Filosofía


Desde el inicio del encierro he contemplado más que nunca el cielo y he observado los muchos matices que el azul y el gris despliegan. El cielo había sido hasta hora una inmensa lámina de azul metálico en verano y una condensación de grises rugosos, algodonosos a veces, en invierno. Ahora, en esta primavera que apenas lo parece, los azules y los grises se confunden en sus texturas lejanas.
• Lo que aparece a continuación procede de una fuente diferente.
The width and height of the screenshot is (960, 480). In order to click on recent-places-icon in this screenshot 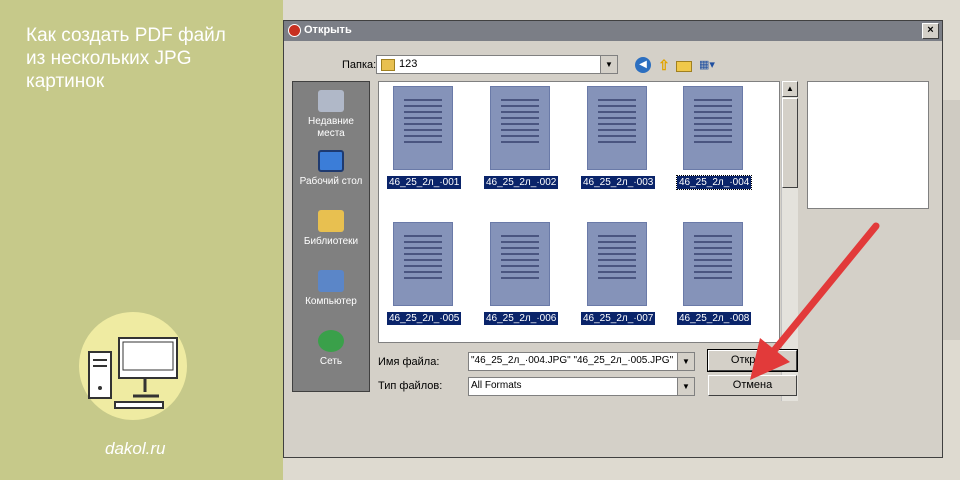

Abajo proseguimos con la constatación de la humana fragilidad. No por sabida angustia menos. Saber que nos vamos a morir cuando la muerte ha desaparecido del escenario otorga una extraña sensación de invulnerabilidad. Constatarlo todos los días por las noticias que llegan de amigos en la UCI o en la morgue – en la inmensa morgue donde se alienan los ataúdes – revive los miedos ancestrales, y con ellos el deseo de salvarnos a cualquier precio, incluido el de la servidumbre.
La alegría de nuestra falsa inmortalidad en el último medio siglo ha hecho de gran parte de la filosofía algo banal, solo apropiada para tiempos de esplendor y opulencia; para momentos donde la muerte no estaba presente. Dice Platón, por boca de Sócrates, que la filosofía es aprender a morir. Nosotros, que nos creímos inmortales, perdimos ese venero filosófico. Para algunos esta era la hora de los filósofos. En general, estos han sido solo clérigos, o gente despistada ante esto que nos ha venido. Se salvan muy pocos, esos que durante todos estos años persistieron en la vía de la razón. Simon Critchley, en un artículo irónico, deja bien claro el triste destino – alcanzado – de muchos filósofos: clérigos, bufones o personaje áulico.